Stopped and breathed for a minute. Quiet, but the whole place resonated with a kind of residue anxiety. Felt familiar. Until yesterday, this poor bastard was someone’s lover. Best guess, she wouldn’t know what had happened to him yet. I took some happy snaps on the digital camera. Got plenty of angles. Some gory close ups, stopped a couple of times, to keep the perspective going. You try to monitor your professional distance from this kind of thing, but really, there are some bits of the body you don’t need to see the inside of. I locked up as I left – the back way – hadn’t been able to pick the front door latch. Left him where I’d found him, the real cops and others would be swarming in soon. I had all the evidence I needed. A flash drive full of high res pics, and hints of other things that forensics couldn’t measure. Of course, I’d seen all this before, just last week.
*
Had to check in with the boss. The office was kind of past its prime. Just out of the CBD, it was half way up a slab faced block that was probably the height of architectural chic in the early 60s. The place had never seen a renovator. I parked in the gravel dust bowl around the back, took the groaning elevator up to the fourth floor. The corridor always sounded wrong. Footsteps echoed, made you keep walking just because being quiet was even worse. Rod’s office door was unlocked. I slammed it shut, just to make sure he knew I was there.
“Jim, come on in.” The gruff voice came from the next room. He was a strange man. A contradiction of traits you wouldn’t want to choose between. His hair style hadn’t evolved since the mid 70’s – just gotten thinner, and I was never sure if the slick sheen was some kind of hair product, or just him. Rarely saw him away from the neat, orderly desk and the genuine leather blotter. I sat down on the visitor’s side and slouched. I un-slouched long enough to place my camera on the desk.
Elbows on desk he looked at me, hands clasped just beneath his chin and head cocked to the right. He even raised an eyebrow – I think it accentuated his habitual half smile. That was his caring look. He only had two looks that I knew of and that was the caring one. I think it was supposed to convey various things that I could never imagine him saying.
“Righto Jim. What have we got?” Rod nodded towards the camera.
“Well, it’s him,” I said.
“Uh huh?”
“Same profile.”
“Profile?” Rod used to be an officer, before he was kicked out for being too weird. “Profile is character traits. You mean modus operandi.” He pronounced the ‘I’ heavily.
“Yeah.”
“Uh huh.” Rod opened the desk drawer, pulled out a shiny new looking Mac portable. He connected the USB cable between my camera and the laptop with careful attention. A few moments later full screen blood and guts coloured up the décor. “Well well, very charming,” he said. “Certainly looks like him.”
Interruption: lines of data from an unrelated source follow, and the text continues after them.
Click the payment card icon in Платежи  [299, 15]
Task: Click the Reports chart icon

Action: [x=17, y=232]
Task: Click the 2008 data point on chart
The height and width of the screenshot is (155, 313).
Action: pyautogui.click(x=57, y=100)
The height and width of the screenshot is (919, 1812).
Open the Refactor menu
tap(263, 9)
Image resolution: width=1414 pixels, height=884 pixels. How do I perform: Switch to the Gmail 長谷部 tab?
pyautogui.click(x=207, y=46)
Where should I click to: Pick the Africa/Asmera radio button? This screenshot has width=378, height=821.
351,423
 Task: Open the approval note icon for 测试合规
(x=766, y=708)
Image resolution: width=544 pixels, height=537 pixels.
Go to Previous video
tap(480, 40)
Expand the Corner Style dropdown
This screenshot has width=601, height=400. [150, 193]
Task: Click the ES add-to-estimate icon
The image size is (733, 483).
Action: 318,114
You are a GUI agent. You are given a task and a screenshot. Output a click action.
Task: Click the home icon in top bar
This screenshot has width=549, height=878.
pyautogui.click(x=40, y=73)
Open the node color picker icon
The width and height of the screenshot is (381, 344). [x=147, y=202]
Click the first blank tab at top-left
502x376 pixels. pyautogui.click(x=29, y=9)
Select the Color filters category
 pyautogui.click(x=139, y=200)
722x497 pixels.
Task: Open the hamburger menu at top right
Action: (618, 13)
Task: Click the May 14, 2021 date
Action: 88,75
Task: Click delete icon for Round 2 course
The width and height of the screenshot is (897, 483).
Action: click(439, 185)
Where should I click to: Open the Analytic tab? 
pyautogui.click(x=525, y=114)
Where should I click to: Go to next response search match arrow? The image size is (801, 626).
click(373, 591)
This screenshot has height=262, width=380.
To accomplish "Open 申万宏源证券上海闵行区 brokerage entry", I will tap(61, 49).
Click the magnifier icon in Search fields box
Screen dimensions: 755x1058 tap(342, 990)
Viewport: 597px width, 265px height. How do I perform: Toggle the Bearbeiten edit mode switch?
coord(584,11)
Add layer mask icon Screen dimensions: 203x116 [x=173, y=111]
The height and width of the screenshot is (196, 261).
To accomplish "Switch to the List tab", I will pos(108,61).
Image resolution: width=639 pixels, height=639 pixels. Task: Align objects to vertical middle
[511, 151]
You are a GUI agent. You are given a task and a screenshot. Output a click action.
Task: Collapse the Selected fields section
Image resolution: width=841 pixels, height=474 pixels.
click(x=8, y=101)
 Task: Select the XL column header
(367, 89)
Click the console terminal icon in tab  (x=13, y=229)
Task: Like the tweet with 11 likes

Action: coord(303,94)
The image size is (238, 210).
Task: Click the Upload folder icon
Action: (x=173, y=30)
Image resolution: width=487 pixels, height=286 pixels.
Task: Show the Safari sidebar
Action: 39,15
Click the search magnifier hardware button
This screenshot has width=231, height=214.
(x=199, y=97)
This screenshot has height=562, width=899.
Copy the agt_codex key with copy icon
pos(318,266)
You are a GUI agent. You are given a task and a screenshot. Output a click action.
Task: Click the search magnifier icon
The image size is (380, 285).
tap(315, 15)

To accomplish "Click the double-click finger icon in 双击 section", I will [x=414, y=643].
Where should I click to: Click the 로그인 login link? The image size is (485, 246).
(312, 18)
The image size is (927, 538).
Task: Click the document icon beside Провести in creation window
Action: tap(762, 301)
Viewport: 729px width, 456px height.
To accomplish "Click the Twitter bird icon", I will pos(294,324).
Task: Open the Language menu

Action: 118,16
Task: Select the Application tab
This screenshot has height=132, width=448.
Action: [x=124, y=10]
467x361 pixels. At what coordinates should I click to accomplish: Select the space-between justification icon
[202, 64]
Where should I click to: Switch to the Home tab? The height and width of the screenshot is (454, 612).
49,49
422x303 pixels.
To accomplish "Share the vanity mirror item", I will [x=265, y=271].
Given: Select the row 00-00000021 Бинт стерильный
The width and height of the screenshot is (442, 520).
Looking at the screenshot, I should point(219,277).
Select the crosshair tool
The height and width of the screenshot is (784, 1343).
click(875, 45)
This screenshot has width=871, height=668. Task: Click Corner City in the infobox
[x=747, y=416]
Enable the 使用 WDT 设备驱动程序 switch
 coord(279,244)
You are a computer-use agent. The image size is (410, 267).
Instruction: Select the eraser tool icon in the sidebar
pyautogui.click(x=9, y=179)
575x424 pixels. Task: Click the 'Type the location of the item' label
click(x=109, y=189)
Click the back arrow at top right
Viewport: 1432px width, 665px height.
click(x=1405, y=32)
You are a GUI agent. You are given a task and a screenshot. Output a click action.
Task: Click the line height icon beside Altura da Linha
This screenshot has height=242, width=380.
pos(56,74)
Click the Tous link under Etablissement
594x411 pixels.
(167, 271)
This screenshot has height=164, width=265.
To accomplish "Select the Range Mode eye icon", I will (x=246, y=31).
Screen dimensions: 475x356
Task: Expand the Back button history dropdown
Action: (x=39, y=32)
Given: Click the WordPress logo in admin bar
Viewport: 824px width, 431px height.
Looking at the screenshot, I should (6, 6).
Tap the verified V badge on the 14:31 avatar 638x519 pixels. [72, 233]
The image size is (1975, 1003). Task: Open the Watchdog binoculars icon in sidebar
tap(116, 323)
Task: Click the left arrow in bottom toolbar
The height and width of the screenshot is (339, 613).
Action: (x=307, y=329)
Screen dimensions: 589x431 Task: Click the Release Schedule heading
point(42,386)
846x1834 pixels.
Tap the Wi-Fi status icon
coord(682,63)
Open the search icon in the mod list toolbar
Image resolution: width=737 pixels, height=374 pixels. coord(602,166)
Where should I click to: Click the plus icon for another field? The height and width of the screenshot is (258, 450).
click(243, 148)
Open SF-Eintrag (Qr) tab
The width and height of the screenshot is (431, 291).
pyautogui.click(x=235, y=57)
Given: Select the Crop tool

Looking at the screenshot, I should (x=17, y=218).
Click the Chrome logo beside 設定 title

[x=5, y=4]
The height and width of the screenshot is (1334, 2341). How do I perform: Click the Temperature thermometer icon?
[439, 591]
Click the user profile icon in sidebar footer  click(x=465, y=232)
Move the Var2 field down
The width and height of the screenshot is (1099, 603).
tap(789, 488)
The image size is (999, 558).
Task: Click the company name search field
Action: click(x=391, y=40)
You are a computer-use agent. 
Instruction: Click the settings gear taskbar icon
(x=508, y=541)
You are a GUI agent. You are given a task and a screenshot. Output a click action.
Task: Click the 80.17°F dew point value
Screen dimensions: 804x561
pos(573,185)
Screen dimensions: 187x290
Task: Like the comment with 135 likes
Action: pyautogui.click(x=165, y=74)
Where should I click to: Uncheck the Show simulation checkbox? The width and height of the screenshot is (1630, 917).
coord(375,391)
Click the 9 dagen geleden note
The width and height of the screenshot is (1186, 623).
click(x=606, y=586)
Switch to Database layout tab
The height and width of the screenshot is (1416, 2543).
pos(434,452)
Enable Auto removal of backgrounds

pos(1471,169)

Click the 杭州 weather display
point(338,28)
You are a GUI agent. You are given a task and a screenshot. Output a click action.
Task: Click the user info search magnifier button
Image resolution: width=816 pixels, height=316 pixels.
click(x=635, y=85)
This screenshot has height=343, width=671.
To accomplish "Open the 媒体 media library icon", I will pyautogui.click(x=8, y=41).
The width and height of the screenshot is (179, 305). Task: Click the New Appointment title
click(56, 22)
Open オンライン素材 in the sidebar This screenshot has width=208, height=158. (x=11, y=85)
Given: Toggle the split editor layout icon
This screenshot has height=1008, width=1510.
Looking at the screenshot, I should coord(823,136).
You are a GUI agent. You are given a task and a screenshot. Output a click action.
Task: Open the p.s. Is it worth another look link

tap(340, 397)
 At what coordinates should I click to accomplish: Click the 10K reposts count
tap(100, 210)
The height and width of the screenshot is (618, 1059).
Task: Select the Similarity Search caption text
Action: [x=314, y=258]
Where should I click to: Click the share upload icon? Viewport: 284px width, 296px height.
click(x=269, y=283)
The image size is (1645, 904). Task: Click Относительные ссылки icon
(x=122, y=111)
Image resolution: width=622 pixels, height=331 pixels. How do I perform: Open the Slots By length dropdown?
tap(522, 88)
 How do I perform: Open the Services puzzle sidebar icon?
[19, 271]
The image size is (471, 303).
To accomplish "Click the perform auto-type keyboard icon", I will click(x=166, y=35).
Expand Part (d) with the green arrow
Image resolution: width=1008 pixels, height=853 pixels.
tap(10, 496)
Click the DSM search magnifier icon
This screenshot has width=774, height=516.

“Yeah. Chandelier this time.”
“What was it last time?”
“Bannister rail, internal staircase. Didn’t look so… elegant.” Rod glanced up, then back to the Mac, flipping through my sequence of pics.
“Hmm. Very precise work,” He, zoomed in on the ribbons of skin and where they came away from the corpse. “Deep resonance to get that kind of cleanliness in the tears.”
“I know,” Like me Rod was meta-empath. Same as the sick puppy who’d sliced up the new chandelier ornament.
“Residual resonance?” Rod asked.
“Yeah. Enough to know it was personal. Must have been at it for some time.”
“Ok Jim, profile then. What’s behind his behaviours?” He may as well have asked how did it feel.
“Well, looking at how he strung him up in the nude – demeaning and dominance.– but more like anticipation than fulfilment.”
“You got all that from residual resonance?”
“I’m extrapolating.”
“Ok.” Long pause.
“Look, you know what it’s like,” I said. “The bits fit the theory but really it’s just my gut feeling.”
“Your gut’s pretty reliable, Jim.” Slight nod of approval.
“The whole thing – just speaks competitor.”
Rod got up from the desk, “Let’s go visit his family.”